A JUDGE wished a man good luck after telling the court that the case showed that a rosy existence was not always what it appeared to be.
Mark Moran (32) of no fixed abode, pleaded guilty to charges that he stored and transported more than €250,000 of cannabis herb. He has been sentenced to seven years with four suspended.
He said he had come under pressure from loan sharks and had fallen out with his family. He was living in friend’s homes or in his van with his two dogs at the time.
He had borrowed €6,000 the previous week in order to buy the van and pay for insurance and was intending to use the vehicle to try and get work as a pizza delivery man.
Judge Pat McCartan said that the fact a person from such a good background could get involved in this offence, “is a useful reminder that a rosy existence may not necessarily be so on closer examination”.
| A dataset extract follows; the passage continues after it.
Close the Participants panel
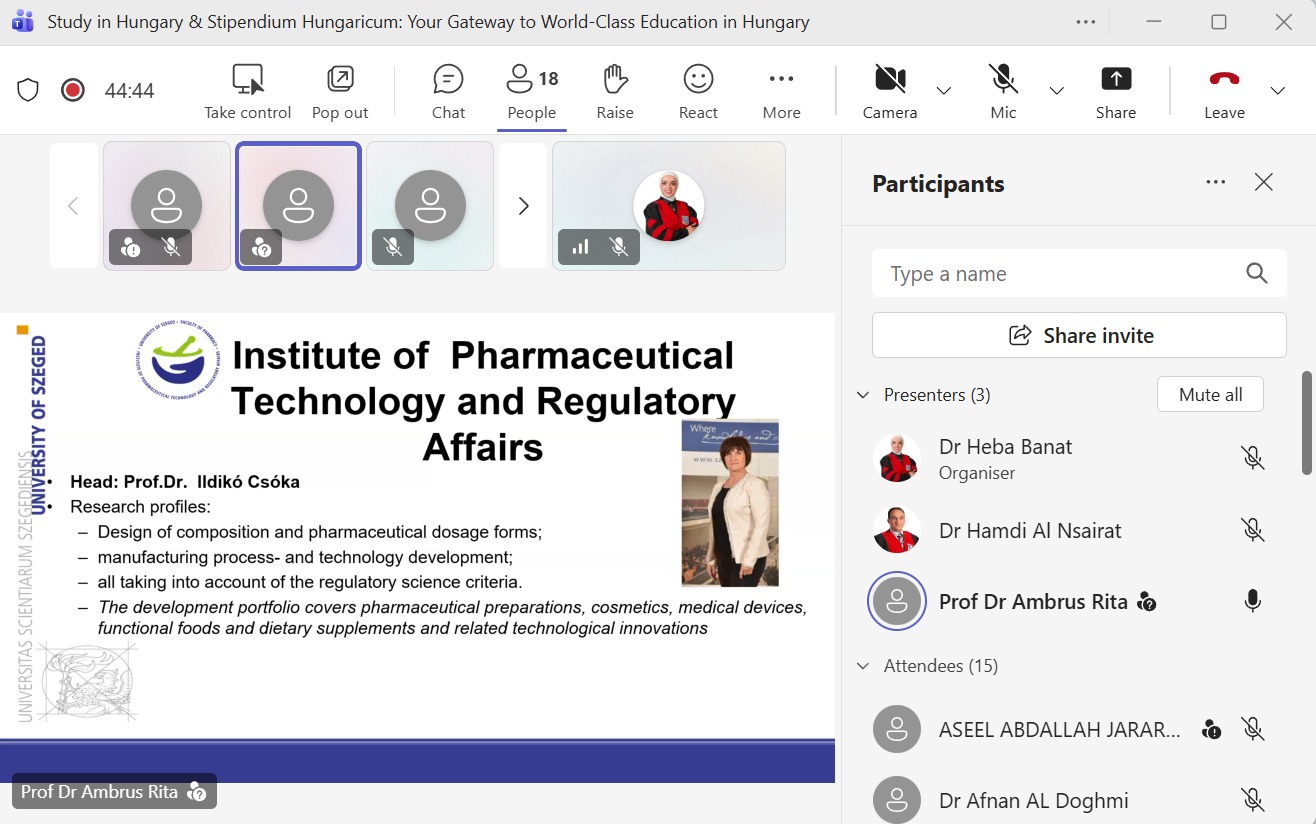 (1264, 182)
“Things have gone wrong for him and he has made some appalling decisions but I am satisfied that he is unlikely to make this mistake again and he seems to have come to senses,” Judge McCartan said before he wished Moran good luck.
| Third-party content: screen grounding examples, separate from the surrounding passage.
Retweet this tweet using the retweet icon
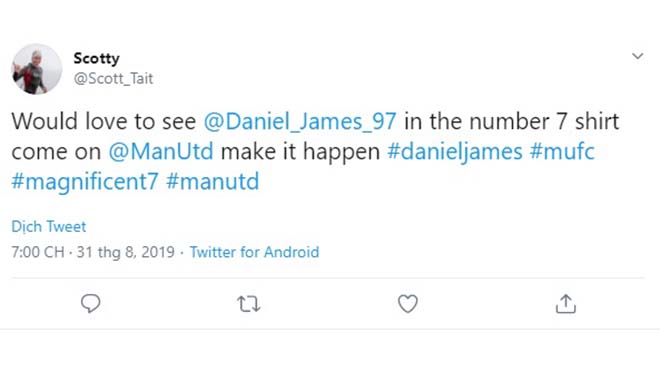The image size is (660, 371). (x=249, y=304)
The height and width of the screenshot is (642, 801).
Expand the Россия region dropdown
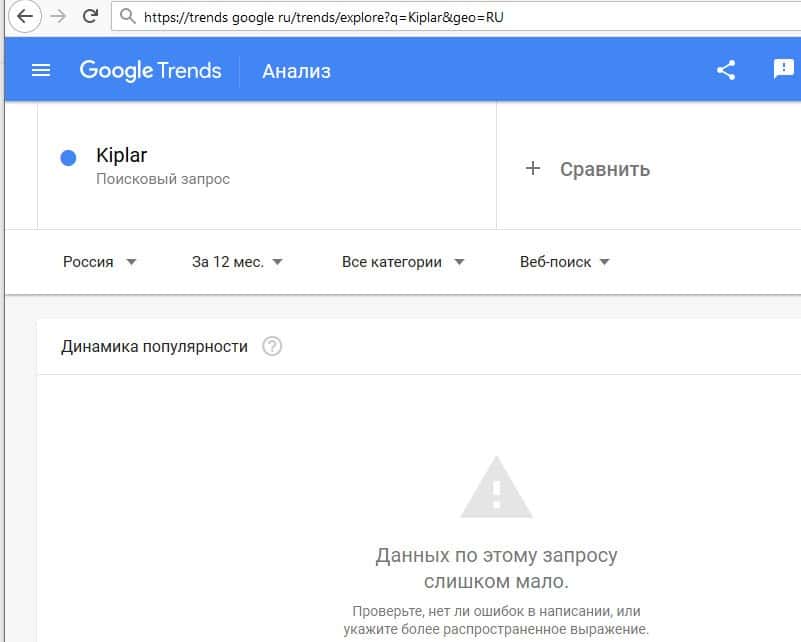100,262
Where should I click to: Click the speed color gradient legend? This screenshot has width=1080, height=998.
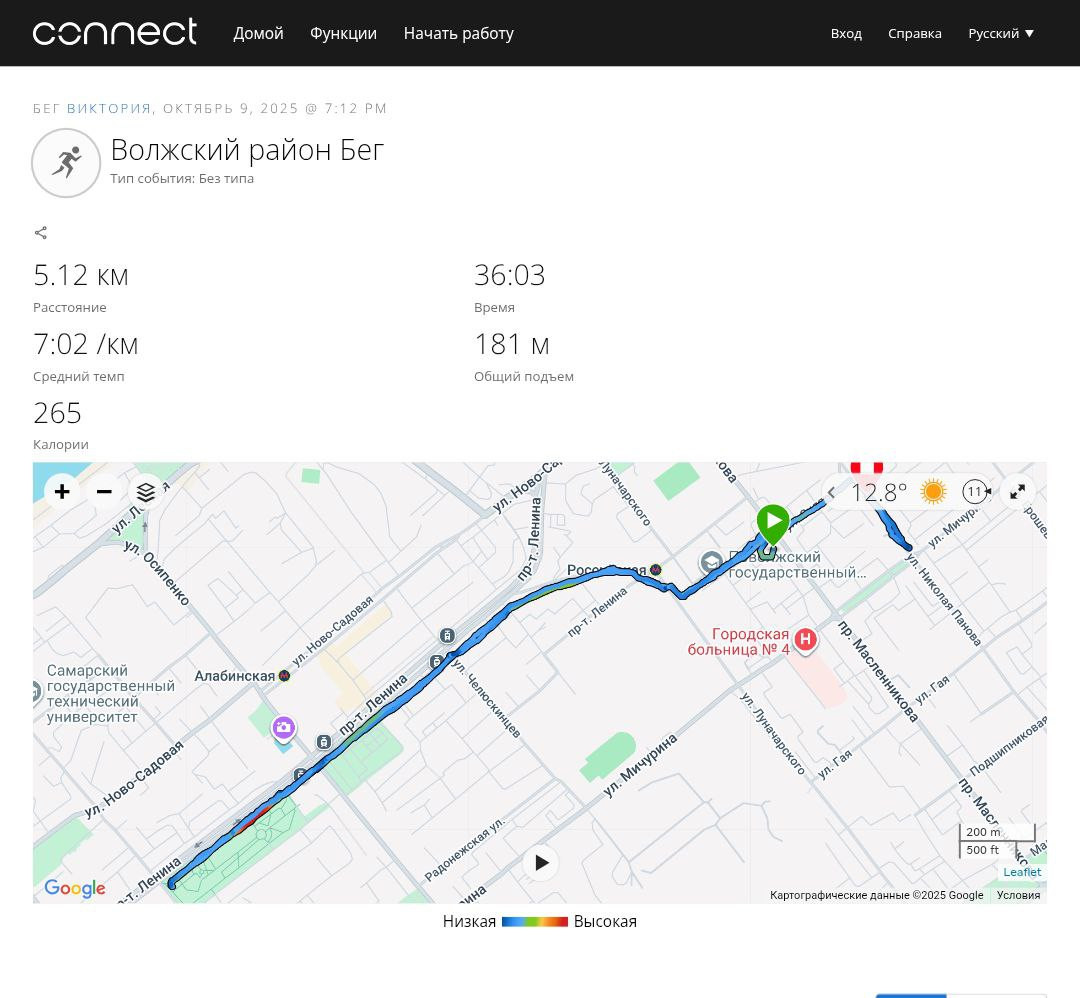pos(534,922)
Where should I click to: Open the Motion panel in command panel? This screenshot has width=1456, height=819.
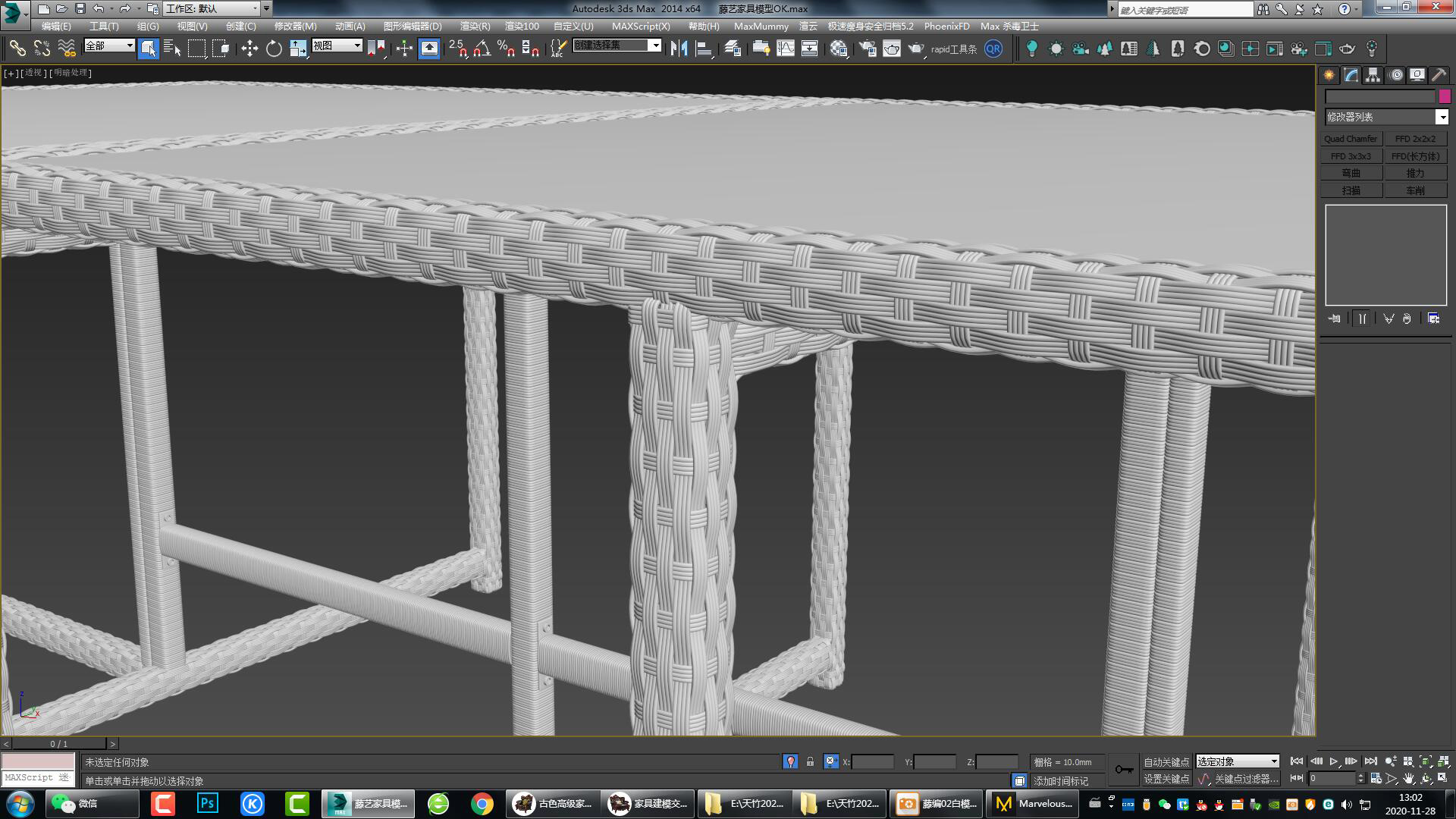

Det Garda Russell agreed with Iseult O’Malley, defending, that Moran’s grandfather had been a successful businessman, that there was a family trust in existence and Moran had attended Blackrock College as a boarder.
He further accepted that Moran had always worked up until 2½ years before his arrest, when there was a fall-out in the family over the trust and he lost his job as a bartender.
Ms Maeve Daly, who had worked with the Health Service Executive in relation to drug programmes and is Moran’s aunt and godmother, told Ms O’Malley that her nephew’s parent’s difficult marriage had affected him greatly.